Levi Waldron

Research Interests

Research Interests

I am broadly interested in improving the reproducibility and robustness of conclusions drawn from high-dimensional genomic data, focusing on translational relevance.  My methodological research towards this goal can be categorized into several main strategies:

  1. Utilization of Formalin-Fixed, Paraffin-Embedded Tissues (FFPET) in genomic assays.  Upwards of 20 million tissues per year are archived as FFPET.  It is the preservation method used for virtually all routine clinical pathology tests, and is the only material available for patients with long-term clinical follow-up and prospective history; however, extensive RNA degradation makes profiling of such tissues extremely challenging.  I have done extensive work in assessing new technologies for microRNA and mRNA profiling of FFPET, and development of Quality Control methods for these data.  I was on the organizing committee for Emerging Technologies for Translational Bioinformatics: A Symposium on Gene Expression Profiling for Archival Tissues.

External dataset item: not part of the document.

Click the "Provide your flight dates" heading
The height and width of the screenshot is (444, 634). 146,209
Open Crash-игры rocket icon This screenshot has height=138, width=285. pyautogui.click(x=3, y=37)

  2. The use of high-throughput transcriptome assays to develop predictive models of drug response and clinical outcome for cancer patients is now more than ten years old, and thousands of these datasets are now publicly available through databases such as the Gene Expression Omnibus (GEO).  For any given prediction problem of importance, in particular for cancer research, multiple groups have undertaken independent studies with a similar goal.  Individual studies suffer from the Curse of Dimensionality (or the p>>n problem), and can potentially suffer from systematic errors known as batch effects.  I am interested in methods for combining multiple independent high-dimensional datasets with the specific goal of prediction in mind.  The focus on prediction makes possible certain approaches which avoid introducing batch effects that can arise from directly combining data from independent laboratories.
  3. Improvement of the application of penalized regression methods for genomic data.  The Ridge penalty, LASSO penalty, and more recently the Elastic Net, improve the performance of traditional regression for high-dimensional and collinear predictors.  I have used simulation studies to address unresolved questions around optimal tuning of the Elastic Net, and to optimize different steps of the development of a penalized regression survival model, including the univariate pre-filter and repeated optimization of cross-validated partial log likelihood.